The film also details Randi's longtime relationship with Alvarez, his decision to publicly come out at age 81, and how Alvarez, at the time of filming, had recently been discovered to be living under a false identity, which leads to legal ramifications for the couple.

==Production==
In 2012 producers Tyler Measom and Justin Weinstein visited James Randi at his home in Plantation, Florida to express interest in filming a documentary about his life. To illustrate their bona fides to him, they gave him copies of their previous documentaries. Randi comments, "When I saw the product that they had turned out, I thought to myself, 'These are the guys. These are the guys that I think I can trust with my life story.

The film was funded in part via a campaign Kickstarter, which successfully concluded on February 15, 2013, obtaining $246,989 USD from 3,096 backers, $98,989 more than its goal of $148,000. The film is produced through Left Turn Films, Pure Mutt Productions, and Part2 Filmworks by Tyler Measom and Justin Weinstein, who also directed, and written by Weinstein, Measom and Greg O'Toole. Toole also edited the film. The film's music is produced by Joel Goodman. It is distributed by Abramorama.

==Reception and release==

===Release===
An Honest Liar was screened at the April 2014 Tribeca Film Festival. It was then screened May 1 and 3, 2014 at Toronto's Hot Docs film festival. It was also screened at the June 2014 AFI Docs Festival in Silver Spring, Maryland and Washington, D.C., where it won the Audience Award for Best Feature. Its wide releases was March 6, 2015.

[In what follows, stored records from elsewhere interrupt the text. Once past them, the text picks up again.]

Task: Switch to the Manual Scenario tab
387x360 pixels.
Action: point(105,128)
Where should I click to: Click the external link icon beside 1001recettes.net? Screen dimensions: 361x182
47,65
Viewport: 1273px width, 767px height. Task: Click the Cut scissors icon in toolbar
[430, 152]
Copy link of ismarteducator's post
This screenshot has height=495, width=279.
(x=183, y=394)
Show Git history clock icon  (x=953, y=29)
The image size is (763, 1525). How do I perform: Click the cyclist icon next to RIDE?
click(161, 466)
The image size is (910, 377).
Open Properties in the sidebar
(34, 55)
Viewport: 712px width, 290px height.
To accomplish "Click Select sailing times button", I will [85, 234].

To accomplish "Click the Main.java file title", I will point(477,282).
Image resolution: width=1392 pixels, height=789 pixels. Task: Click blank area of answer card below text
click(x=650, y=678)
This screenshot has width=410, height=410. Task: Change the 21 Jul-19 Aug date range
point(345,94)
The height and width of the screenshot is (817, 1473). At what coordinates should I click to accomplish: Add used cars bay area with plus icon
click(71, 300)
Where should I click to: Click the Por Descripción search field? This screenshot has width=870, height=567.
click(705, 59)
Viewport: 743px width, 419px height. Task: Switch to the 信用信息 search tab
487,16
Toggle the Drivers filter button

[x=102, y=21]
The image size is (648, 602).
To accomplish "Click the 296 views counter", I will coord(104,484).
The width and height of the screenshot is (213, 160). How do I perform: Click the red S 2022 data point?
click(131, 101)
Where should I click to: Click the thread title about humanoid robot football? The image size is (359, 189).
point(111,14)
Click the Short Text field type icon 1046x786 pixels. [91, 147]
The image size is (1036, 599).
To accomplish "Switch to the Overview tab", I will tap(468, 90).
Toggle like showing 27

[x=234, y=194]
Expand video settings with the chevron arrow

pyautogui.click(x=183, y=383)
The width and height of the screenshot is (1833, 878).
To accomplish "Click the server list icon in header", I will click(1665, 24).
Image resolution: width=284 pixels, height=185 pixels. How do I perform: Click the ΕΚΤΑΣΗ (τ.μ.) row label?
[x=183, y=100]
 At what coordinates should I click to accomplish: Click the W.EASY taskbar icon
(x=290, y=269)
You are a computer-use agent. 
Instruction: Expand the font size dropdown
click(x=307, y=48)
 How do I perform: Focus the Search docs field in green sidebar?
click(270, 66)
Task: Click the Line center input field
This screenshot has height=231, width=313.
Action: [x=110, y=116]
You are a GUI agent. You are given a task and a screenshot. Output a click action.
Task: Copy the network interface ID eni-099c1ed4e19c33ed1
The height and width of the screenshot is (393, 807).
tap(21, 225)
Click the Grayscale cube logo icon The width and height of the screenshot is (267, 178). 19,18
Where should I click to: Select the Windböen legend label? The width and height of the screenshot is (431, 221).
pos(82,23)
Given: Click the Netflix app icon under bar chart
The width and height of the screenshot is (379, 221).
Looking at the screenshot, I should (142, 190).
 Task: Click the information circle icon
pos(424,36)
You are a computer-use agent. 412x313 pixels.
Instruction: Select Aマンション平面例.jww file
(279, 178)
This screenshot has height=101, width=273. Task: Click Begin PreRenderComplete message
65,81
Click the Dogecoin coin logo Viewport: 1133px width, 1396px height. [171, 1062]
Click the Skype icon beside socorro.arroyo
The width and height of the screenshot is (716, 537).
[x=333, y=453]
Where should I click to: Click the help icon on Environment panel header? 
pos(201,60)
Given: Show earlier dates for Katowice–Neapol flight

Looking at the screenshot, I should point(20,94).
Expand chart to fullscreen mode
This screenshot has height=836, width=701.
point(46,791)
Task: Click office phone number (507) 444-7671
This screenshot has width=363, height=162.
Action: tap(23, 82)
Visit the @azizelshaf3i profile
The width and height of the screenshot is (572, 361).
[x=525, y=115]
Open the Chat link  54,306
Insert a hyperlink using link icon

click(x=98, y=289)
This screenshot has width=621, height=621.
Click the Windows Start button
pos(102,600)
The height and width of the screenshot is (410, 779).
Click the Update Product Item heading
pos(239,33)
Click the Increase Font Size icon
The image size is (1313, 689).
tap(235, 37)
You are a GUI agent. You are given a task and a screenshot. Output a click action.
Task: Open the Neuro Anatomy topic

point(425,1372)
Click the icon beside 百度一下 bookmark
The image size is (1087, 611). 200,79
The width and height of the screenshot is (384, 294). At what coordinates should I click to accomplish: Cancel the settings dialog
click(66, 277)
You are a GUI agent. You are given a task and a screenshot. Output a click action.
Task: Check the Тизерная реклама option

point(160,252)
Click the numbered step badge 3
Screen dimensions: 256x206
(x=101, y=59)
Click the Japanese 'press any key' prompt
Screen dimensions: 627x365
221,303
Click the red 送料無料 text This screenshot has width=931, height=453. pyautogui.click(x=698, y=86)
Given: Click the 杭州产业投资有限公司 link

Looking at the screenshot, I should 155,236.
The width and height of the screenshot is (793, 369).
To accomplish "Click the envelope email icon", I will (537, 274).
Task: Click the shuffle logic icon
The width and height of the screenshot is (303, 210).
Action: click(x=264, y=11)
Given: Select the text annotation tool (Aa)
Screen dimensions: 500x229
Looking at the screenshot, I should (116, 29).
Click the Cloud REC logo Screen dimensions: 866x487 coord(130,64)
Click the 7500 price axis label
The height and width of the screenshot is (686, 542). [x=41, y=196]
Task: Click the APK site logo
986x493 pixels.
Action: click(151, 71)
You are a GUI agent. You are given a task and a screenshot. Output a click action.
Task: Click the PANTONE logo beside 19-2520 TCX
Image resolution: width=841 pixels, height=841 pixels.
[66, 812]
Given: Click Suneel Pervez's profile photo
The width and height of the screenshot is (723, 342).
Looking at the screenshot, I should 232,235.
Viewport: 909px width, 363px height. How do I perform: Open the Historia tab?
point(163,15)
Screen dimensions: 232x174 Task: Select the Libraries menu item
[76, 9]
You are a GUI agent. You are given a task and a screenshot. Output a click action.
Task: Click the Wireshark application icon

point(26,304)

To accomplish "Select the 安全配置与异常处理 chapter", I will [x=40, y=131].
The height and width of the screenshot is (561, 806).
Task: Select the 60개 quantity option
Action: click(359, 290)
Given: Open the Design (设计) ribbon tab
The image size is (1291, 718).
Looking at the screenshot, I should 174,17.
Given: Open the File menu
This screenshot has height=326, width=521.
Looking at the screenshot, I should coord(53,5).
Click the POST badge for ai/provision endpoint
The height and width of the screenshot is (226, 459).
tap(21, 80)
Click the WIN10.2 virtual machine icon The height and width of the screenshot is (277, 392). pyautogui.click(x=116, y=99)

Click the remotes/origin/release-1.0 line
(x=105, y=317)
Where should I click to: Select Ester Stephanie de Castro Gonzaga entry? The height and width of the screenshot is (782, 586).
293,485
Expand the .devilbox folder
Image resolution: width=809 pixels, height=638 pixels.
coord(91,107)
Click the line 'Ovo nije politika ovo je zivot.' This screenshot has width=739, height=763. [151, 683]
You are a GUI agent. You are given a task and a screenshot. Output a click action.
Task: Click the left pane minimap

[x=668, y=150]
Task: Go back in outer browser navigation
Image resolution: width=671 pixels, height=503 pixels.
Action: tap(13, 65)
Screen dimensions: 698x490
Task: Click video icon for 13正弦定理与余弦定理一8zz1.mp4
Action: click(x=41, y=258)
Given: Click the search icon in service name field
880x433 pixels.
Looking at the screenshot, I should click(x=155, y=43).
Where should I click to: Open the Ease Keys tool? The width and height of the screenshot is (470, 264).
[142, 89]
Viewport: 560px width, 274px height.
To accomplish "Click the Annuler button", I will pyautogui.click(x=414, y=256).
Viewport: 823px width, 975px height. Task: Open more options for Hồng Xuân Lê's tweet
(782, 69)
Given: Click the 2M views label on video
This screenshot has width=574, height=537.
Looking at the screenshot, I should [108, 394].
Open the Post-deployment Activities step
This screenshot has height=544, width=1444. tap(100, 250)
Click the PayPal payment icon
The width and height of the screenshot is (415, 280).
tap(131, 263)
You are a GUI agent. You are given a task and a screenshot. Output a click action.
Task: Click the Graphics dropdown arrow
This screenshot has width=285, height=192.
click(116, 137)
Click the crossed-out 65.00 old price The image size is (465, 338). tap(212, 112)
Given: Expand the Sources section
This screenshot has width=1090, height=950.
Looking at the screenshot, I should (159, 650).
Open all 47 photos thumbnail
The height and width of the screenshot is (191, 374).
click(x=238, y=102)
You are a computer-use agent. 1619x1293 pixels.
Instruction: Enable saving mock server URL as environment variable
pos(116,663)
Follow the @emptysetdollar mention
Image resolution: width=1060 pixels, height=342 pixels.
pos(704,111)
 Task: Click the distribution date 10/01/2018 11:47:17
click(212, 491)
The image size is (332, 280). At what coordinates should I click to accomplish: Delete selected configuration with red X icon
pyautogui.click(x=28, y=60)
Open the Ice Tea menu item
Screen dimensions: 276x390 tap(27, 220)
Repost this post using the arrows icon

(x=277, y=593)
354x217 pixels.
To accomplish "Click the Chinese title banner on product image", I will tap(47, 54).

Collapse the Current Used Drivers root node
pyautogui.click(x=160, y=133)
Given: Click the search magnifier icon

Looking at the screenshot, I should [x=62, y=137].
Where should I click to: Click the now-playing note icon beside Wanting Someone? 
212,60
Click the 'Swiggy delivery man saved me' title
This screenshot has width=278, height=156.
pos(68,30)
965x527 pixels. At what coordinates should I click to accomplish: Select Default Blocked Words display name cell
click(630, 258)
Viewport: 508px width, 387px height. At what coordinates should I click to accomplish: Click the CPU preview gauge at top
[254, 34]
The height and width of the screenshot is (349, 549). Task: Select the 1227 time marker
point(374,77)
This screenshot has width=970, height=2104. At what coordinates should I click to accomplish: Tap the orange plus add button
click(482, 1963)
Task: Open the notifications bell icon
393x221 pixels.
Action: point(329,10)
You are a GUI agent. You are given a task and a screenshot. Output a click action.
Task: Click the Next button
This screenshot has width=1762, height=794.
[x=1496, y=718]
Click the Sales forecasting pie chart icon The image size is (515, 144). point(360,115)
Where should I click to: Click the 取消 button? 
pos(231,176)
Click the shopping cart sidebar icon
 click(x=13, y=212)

On November 2, 2014 BBC Four aired the film as an episode of the documentary series Storyville, under the name: Exposed: Magicians, Psychics and Frauds.

===Critical reception===
The film holds a 98% score on the review aggregator website Rotten Tomatoes, based on 34 reviews with Critics Consensus "A thoughtful and surprisingly layered documentary enlivened by its subject, An Honest Liar serves as a well-deserved tribute to a fascinating life." Geoff Pevere, reviewing the film for The Globe and Mail, gave the film three out of four stars, calling it "aptly seductive", though he called into question whether the methods Randi used in the case of the Australian hoax were a form of dubious deceit themselves, stating, "The ultimate question in An Honest Liar is whether it's possible to know so much about the method behind the magic without being fooled into believing your own act."

David Rooney, reviewing the film for The Hollywood Reporter, thought the film "intriguing", but felt the transition from Randi's investigations to the revelations about Alvarez were too abrupt, and the conclusions lacking full coherence, and summarized the film as "a compelling magic act that loses focus in the big finish when the cloak gets whisked away."

The film was a Critics' Pick of The New York Times, for which reviewer Jeannette Catsoulis called the film a "jaunty, jovial portrait with a surprising sting in its tail". Catsoulis also called the development of Randi and Alvarez's legal problems to be "moving".

Richard Roeper of the Chicago Sun-Times gave the film a grade of "B", praising Weinstein and Measom's directorial style. Though Roeper thought that the film lost some momentum when exploring the minutiae of the Washington University hoax, and found the shift in focus of the last third of the film to the matter of José Alvarez's identity jarring, Roeper stated that Randi deserves a standing ovation for his work, and called the film "an honest portrait" of him.